Motivated by scaling laws in language modeling that demonstrate how test loss scales as a power law with model and dataset sizes, we find that similar laws exist in preference modeling. We propose World Preference Modeling$ (WorldPM) to emphasize this scaling potential, where World Preference embodies a unified representation of human preferences. In this paper, we collect preference data from public forums covering diverse user communities, and conduct extensive training using 15M-scale data across models ranging from 1.5B to 72B parameters. We observe distinct patterns across different evaluation metrics: (1) Adversarial metrics (ability to identify deceptive features) consistently scale up with increased training data and base model size; (2) Objective metrics (objective knowledge with well-defined answers) show emergent behavior in larger language models, highlighting WorldPM's scalability potential; (3) Subjective metrics (subjective preferences from a limited number of humans or AI) do not demonstrate scaling trends. Further experiments validate the effectiveness of WorldPM as a foundation for preference fine-tuning. Through evaluations on 7 benchmarks with 20 subtasks, we find that WorldPM broadly improves the generalization performance across human preference datasets of varying sizes (7K, 100K and 800K samples), with performance gains exceeding 5% on many key subtasks. Integrating WorldPM into our internal RLHF pipeline, we observe significant improvements on both in-house and public evaluation sets, with notable gains of 4% to 8% in our in-house evaluations.
Paper Structure (40 sections, 5 equations, 22 figures, 12 tables)
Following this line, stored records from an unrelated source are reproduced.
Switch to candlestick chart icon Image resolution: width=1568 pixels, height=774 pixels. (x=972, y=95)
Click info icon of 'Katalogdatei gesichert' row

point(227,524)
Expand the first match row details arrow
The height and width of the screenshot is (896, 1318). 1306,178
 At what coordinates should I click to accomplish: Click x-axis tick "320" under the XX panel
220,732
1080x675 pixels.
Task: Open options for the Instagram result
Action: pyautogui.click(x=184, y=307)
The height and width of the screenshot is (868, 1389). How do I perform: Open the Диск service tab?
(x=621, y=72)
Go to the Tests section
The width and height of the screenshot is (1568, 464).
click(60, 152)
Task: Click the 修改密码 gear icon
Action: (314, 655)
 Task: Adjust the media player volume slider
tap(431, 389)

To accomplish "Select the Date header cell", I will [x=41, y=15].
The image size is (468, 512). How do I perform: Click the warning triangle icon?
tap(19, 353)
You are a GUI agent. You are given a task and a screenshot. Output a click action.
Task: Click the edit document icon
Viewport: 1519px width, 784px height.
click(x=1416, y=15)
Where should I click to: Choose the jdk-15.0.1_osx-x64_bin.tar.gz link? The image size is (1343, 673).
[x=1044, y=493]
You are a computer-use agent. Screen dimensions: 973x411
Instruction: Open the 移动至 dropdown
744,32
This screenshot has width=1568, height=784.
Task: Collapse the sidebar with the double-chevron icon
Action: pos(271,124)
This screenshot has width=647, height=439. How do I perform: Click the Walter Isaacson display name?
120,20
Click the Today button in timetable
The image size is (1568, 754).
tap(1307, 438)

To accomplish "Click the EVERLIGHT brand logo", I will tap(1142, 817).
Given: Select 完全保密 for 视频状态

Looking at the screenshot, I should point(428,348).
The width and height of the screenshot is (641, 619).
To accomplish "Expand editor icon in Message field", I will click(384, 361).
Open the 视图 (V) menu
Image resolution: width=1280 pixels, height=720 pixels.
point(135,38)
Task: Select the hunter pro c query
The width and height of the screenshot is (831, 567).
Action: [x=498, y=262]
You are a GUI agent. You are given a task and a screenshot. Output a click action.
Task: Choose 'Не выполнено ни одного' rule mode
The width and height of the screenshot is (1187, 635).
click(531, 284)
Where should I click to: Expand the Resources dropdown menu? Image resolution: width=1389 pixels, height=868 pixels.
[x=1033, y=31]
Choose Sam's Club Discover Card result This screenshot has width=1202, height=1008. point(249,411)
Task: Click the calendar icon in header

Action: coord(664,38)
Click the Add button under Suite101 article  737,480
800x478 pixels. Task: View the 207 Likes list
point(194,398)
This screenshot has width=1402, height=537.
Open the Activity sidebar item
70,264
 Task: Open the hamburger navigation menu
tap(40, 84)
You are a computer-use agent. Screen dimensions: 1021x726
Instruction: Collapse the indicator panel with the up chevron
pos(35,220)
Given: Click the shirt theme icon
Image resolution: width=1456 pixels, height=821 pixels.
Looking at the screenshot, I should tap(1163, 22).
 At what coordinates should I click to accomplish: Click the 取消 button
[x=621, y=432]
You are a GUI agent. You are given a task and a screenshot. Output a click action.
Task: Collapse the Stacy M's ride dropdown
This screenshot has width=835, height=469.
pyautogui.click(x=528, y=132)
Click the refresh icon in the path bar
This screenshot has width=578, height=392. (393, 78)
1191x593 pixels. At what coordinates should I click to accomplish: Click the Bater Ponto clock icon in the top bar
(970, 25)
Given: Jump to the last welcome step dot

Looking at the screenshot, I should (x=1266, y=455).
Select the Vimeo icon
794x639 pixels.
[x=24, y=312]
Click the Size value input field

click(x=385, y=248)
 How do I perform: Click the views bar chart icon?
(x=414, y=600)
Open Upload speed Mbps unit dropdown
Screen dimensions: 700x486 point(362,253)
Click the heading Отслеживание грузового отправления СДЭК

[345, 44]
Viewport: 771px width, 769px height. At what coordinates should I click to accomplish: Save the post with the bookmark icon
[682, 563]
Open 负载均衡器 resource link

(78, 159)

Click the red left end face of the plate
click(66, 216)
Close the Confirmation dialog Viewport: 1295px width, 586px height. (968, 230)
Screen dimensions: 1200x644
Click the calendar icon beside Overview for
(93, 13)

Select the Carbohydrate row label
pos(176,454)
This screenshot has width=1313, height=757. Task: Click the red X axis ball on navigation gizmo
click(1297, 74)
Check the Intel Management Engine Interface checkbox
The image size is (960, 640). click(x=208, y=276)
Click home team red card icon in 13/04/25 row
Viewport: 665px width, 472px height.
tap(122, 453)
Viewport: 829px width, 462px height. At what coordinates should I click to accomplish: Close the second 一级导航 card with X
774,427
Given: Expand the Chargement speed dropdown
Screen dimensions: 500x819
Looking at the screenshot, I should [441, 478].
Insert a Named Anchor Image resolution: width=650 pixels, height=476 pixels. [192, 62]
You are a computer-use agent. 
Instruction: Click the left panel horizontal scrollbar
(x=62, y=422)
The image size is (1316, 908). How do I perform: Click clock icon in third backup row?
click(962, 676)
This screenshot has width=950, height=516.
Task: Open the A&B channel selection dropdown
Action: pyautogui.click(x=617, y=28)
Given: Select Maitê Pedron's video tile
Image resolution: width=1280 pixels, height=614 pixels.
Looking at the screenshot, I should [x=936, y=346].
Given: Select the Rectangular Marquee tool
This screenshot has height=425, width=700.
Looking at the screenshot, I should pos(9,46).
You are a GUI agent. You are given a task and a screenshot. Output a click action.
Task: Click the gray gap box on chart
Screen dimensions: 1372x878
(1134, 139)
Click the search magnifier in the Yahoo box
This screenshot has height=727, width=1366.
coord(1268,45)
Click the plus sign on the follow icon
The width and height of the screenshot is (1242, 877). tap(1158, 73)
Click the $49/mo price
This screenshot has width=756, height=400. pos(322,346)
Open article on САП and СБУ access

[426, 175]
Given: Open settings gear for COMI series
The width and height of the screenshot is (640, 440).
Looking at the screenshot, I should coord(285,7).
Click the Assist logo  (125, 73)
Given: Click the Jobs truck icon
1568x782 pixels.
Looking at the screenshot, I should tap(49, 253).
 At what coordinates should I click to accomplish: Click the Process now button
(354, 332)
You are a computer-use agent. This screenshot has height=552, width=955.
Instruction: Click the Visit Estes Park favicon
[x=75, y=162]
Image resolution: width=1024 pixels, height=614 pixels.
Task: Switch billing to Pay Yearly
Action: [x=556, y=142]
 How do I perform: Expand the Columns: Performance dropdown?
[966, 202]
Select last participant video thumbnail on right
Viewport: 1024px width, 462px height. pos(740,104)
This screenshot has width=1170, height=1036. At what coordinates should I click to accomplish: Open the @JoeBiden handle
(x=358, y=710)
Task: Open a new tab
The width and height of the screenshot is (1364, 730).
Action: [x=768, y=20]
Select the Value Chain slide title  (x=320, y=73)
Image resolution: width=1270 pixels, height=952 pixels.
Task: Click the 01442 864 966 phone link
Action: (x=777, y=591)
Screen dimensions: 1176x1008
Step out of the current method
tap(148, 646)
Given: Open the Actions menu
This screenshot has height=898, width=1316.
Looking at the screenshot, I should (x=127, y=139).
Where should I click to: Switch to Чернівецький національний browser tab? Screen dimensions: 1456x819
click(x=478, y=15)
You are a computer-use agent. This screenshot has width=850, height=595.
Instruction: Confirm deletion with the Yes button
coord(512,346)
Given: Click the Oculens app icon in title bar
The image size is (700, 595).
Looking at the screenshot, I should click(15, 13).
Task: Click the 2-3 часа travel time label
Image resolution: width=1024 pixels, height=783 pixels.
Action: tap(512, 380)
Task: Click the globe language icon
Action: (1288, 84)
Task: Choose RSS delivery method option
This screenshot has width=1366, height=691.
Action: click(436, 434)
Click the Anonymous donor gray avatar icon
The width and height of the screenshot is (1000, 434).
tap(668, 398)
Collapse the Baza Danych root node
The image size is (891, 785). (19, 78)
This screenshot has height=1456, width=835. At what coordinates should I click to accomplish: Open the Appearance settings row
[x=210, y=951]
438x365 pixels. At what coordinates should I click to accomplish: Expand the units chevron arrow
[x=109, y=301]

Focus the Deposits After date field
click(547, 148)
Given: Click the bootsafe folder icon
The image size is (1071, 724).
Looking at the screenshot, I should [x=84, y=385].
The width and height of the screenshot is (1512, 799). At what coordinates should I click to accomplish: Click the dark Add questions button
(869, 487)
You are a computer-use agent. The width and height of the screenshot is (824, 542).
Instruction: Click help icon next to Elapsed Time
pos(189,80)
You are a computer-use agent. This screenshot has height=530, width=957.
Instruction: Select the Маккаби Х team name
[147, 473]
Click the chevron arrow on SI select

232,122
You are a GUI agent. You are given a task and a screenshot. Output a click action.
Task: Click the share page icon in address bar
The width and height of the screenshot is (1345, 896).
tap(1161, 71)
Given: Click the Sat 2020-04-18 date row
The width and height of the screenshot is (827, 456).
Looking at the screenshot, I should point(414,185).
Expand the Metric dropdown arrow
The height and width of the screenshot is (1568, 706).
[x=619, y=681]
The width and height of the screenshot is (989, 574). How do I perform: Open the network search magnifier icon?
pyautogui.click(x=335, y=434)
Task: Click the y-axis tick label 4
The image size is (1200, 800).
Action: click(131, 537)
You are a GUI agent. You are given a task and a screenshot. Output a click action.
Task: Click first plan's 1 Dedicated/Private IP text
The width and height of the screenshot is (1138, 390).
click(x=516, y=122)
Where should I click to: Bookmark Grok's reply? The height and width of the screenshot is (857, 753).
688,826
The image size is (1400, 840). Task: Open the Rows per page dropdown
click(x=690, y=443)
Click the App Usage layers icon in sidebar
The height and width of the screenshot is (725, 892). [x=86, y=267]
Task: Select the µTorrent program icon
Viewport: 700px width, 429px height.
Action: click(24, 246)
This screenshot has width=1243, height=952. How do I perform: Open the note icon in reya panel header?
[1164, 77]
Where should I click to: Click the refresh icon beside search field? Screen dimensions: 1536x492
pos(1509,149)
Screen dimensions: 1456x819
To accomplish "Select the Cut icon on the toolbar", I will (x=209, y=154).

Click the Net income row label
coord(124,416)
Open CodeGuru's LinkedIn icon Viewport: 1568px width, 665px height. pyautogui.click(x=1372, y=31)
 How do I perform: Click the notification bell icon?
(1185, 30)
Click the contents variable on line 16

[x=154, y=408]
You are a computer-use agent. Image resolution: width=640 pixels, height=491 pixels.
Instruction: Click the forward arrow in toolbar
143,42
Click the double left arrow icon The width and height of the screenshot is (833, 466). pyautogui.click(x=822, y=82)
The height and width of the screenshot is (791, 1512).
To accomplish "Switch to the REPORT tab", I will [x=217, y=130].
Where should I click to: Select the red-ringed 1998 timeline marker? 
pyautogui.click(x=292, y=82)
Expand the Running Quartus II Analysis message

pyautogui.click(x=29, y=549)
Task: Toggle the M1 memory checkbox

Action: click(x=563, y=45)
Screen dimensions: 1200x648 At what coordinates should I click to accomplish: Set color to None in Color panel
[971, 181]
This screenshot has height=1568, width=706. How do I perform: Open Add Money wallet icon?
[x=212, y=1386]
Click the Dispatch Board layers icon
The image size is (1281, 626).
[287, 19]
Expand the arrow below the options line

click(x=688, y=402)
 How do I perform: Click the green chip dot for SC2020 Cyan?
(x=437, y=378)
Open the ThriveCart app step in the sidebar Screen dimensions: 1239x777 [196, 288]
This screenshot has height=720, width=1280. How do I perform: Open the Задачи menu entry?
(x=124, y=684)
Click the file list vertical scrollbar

This paper contains 40 sections, 5 equations, 22 figures, 12 tables.

Figures (22)

  • Figure 2: Cross generalization across different data sources including StackExchange, Reddit, Quora, and HelpSteer2, where models trained on one source and predict preferences on the others. The values indicate test accuracy.
  • Figure 3: A moment of epiphany occurs during WorldPM training on Qwen 72B, characterized by a sudden drop in loss and a corresponding spike in gradients.
  • Figure 4: Comparison of test loss on subjective evaluation sets across annotation sources, with and without style control. HelpSteer2's expert annotations show minimal impact from style control, while crowdsourced annotations (ChatBot Arena) and AI annotations (GPT4) show substantial variations. The gap between controlled and uncontrolled conditions grows with training data and model size, reflecting WorldPM's reduced style preference.
  • Figure 5: Analysis of alignment performance across WorldPM training scales. Both Alpaca Eval and Arena Hard implement distinct style control mechanisms to mitigate style preference in AI-based subjective evaluation. The figure demonstrates performance under both controlled and uncontrolled conditions. Arena Hard exhibits stable performance trends across control conditions, with 72B consistently superior to 7B and optimal performance achieved at larger training scales. However, Alpaca Eval shows substantial sensitivity to style control, with evaluation scores highly correlated with response length when style control is absent.
  • Figure 6: Comparison of PM fine-tuning performance across different WorldPM training scales and baseline without WorldPM. Larger WorldPM scales demonstrate enhanced fine-tuning benefits.